Wearing a T-shirt with the words "property of Jesus," the Rev. Gary Haines asked the County Commission on Tuesday to waive permit and impact fees for his homeless shelter. Haines told commissioners he spends all his money feeding and housing homeless people in his mobile home in Homosassa. "I don't have it to pay for the impact fees," he said.
But the County Commission turned down his request, saying he needed to comply with the rules of the county.
"Your aims are great," said Commissioner Wayne Weaver, "but I do have a problem with not complying with regulations."
County inspectors cited Haines last month for having two mobile homes on his property and operating a shelter without zoning approval.
"One of the reasons we have fees for permits is for inspections," said Commissioner Skip Hudson. "We need to know there are proper sanitary facilities, that your electrical (system) is hooked up. We need to make sure the conditions these people live in are adequate."
Hudson suggested that Haines hold a fund-raiser to collect donations to pay the fees, which could be more than $4,000 for two mobile homes and a log-house Haines wants to construct.
"Will you help?" Haines asked.
"Yes, we'll help," Hudson said, then added, "I don't know whether you're legitimate."
For about 45 minutes, commissioners questioned Haines about his operation, called Adult Children Temporary Shelters Inc. (ACTS).
Commissioner Hank Cohen, citing news reports that Haines' shelters in Iowa were cited for unsanitary conditions, said ACTS did not seem to have a very good track record.

GIVEN DATA:
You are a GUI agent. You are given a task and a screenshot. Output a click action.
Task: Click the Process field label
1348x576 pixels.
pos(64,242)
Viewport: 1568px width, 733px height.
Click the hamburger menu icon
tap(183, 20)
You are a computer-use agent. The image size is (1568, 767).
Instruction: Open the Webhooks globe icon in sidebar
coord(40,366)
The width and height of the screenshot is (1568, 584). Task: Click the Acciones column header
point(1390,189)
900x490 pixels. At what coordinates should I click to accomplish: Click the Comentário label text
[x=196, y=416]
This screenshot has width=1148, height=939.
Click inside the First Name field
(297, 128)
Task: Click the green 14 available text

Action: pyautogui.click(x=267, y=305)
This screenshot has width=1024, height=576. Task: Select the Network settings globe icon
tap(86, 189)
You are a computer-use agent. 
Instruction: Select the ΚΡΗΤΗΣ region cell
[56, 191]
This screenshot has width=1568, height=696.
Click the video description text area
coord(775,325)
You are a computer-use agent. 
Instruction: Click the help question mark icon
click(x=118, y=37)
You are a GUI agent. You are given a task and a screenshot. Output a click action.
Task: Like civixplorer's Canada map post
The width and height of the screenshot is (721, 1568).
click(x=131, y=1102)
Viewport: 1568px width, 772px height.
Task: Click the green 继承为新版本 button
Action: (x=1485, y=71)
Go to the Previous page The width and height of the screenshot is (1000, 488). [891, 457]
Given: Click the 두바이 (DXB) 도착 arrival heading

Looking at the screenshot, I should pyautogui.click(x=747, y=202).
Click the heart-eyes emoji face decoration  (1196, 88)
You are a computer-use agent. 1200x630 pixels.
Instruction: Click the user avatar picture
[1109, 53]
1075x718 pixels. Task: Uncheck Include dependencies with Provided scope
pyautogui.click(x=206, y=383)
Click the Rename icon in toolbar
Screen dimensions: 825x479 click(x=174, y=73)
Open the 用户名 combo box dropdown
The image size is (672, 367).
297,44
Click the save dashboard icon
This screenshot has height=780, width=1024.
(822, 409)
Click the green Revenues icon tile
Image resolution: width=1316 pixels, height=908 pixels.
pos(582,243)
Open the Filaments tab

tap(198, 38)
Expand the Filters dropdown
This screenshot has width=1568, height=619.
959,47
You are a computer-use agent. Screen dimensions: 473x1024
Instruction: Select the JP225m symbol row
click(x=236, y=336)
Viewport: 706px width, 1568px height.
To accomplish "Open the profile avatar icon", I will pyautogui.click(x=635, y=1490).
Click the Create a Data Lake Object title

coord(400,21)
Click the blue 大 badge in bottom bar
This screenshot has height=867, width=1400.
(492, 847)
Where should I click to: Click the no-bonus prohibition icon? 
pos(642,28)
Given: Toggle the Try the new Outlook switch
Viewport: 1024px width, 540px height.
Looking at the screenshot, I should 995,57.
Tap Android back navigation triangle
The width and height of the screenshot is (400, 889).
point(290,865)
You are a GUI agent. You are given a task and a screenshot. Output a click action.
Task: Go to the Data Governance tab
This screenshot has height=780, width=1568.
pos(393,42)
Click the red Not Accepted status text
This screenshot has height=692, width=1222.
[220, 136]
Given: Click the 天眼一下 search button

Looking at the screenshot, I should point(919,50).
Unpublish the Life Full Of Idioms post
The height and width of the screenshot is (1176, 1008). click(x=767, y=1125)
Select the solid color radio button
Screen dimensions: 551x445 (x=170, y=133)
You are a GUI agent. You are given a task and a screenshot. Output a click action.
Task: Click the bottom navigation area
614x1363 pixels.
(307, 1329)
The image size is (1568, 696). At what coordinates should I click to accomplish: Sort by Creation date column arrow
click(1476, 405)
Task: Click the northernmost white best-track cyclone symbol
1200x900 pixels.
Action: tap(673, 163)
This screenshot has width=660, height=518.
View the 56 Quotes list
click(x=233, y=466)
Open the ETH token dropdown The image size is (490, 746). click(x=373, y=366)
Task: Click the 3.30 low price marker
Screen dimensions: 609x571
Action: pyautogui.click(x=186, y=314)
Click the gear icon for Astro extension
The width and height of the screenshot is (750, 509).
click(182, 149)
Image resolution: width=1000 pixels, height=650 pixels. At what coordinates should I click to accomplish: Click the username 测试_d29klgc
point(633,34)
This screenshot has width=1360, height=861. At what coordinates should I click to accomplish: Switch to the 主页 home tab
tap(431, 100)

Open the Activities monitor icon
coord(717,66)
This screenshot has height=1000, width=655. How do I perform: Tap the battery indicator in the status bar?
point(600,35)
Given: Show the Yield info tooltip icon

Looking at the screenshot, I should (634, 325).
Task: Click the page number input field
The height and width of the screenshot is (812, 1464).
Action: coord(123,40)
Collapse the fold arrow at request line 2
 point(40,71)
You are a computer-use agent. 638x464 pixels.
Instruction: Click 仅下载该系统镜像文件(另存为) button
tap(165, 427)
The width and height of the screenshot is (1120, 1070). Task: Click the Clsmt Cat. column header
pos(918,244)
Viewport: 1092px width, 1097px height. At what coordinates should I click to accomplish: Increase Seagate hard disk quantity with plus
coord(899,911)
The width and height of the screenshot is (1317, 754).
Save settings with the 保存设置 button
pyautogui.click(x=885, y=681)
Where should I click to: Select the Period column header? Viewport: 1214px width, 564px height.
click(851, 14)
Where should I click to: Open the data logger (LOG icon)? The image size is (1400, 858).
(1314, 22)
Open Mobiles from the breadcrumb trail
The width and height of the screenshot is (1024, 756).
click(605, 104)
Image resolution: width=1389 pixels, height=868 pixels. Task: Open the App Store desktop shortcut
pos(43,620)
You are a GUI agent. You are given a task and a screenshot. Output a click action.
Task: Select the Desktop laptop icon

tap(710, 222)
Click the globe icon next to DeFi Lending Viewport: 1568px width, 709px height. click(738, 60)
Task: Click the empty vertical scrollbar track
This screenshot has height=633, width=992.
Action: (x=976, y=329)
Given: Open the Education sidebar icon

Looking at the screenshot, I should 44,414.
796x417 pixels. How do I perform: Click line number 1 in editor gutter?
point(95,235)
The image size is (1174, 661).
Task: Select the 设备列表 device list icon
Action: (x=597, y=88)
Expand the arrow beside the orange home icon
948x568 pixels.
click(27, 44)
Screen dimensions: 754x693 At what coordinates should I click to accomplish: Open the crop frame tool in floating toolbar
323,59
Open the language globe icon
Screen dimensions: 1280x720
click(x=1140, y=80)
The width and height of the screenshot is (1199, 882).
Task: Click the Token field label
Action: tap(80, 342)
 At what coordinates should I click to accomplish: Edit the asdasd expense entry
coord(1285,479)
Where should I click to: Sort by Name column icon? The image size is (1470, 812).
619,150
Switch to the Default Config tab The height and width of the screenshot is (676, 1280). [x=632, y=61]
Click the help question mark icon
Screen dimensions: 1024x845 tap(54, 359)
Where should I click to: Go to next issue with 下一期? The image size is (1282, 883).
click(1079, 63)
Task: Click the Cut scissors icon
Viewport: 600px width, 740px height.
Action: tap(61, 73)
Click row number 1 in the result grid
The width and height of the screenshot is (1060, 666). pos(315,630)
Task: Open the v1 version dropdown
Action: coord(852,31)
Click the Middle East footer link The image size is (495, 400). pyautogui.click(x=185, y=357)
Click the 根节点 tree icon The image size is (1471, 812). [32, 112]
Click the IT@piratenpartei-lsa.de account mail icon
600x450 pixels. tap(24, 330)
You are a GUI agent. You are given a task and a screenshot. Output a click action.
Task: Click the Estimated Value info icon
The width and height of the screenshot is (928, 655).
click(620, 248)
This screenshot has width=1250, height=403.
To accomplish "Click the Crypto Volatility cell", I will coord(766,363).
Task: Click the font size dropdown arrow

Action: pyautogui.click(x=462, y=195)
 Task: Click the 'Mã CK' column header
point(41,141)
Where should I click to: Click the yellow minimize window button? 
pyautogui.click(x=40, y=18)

QUESTIONS ON THE MATERIAL:
a – Rewrite the passage of the shelter-fee article that begins at the words "County inspectors cited" and stops after "wants to construct.", substituting "benefit dinner" for "fund-raiser".
b – Answer these questions from the shelter-fee article:
(i) In what place is the mobile home where Haines feeds and houses homeless people?
(ii) How much could the fees for the two mobile homes and the log-house come to?
(iii) What is Haines's operation called?

TASK-BY-TASK ANSWERS:
a –
County inspectors cited Haines last month for having two mobile homes on his property and operating a shelter without zoning approval.
"One of the reasons we have fees for permits is for inspections," said Commissioner Skip Hudson. "We need to know there are proper sanitary facilities, that your electrical (system) is hooked up. We need to make sure the conditions these people live in are adequate."
Hudson suggested that Haines hold a benefit dinner to collect donations to pay the fees, which could be more than $4,000 for two mobile homes and a log-house Haines wants to construct.

b –
(i) Homosassa
(ii) More than $4,000
(iii) Adult Children Temporary Shelters Inc. (ACTS)